**WHAT TO PRODUCE**
Please retype the records below exactly, from the first line down to and including the line with "Alpha Markers + Big".

**SUPPLIED DATA**
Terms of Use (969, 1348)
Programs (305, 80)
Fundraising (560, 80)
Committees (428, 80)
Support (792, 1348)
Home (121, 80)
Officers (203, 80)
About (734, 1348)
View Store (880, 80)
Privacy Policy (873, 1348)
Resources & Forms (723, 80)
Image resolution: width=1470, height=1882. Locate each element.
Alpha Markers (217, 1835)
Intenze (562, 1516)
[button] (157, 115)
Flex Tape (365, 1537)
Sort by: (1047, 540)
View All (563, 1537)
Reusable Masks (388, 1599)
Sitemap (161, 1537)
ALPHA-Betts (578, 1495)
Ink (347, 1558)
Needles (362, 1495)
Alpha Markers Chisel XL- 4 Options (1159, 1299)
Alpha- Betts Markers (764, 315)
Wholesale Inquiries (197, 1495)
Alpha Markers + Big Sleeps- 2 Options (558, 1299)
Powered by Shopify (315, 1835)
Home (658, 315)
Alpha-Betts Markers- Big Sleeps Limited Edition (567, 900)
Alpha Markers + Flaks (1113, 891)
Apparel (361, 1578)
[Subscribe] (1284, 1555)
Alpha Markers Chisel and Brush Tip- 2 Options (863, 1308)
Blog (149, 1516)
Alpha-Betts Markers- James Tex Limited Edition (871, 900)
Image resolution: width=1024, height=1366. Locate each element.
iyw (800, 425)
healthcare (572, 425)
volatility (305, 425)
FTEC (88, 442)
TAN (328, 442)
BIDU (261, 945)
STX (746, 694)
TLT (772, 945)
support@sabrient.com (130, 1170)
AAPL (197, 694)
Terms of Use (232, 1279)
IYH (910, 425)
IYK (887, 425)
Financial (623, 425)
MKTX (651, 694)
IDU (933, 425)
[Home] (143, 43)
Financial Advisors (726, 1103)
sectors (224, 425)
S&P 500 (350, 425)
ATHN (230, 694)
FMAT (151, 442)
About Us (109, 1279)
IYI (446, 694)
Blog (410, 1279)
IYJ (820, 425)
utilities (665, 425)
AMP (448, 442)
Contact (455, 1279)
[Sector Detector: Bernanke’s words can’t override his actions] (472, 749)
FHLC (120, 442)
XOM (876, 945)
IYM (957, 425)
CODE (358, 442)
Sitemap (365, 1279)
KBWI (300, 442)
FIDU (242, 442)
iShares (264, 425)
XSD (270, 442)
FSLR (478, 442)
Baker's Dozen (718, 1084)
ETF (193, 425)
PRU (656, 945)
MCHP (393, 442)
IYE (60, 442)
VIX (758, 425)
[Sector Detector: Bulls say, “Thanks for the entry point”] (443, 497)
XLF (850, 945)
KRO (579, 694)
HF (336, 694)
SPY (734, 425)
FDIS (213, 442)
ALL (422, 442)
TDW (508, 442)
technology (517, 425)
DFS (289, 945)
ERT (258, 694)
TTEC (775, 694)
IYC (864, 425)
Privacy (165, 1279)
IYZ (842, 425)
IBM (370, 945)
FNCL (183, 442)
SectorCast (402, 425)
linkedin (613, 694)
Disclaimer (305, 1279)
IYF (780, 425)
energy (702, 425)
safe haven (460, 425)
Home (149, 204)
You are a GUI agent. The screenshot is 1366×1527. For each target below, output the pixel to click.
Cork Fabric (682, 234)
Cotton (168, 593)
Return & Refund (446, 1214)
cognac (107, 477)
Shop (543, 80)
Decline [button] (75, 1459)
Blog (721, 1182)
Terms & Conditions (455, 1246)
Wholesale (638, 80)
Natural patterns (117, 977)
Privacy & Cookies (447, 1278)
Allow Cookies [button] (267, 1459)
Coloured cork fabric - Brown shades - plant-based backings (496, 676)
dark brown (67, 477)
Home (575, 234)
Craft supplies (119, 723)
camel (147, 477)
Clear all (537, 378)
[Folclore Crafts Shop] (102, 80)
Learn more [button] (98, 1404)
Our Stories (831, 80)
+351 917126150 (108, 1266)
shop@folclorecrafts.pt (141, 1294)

**REPLY**
Terms of Use (969, 1348)
Programs (305, 80)
Fundraising (560, 80)
Committees (428, 80)
Support (792, 1348)
Home (121, 80)
Officers (203, 80)
About (734, 1348)
View Store (880, 80)
Privacy Policy (873, 1348)
Resources & Forms (723, 80)
Image resolution: width=1470, height=1882. Locate each element.
Alpha Markers (217, 1835)
Intenze (562, 1516)
[button] (157, 115)
Flex Tape (365, 1537)
Sort by: (1047, 540)
View All (563, 1537)
Reusable Masks (388, 1599)
Sitemap (161, 1537)
ALPHA-Betts (578, 1495)
Ink (347, 1558)
Needles (362, 1495)
Alpha Markers Chisel XL- 4 Options (1159, 1299)
Alpha- Betts Markers (764, 315)
Wholesale Inquiries (197, 1495)
Alpha Markers + Big Sleeps- 2 Options (558, 1299)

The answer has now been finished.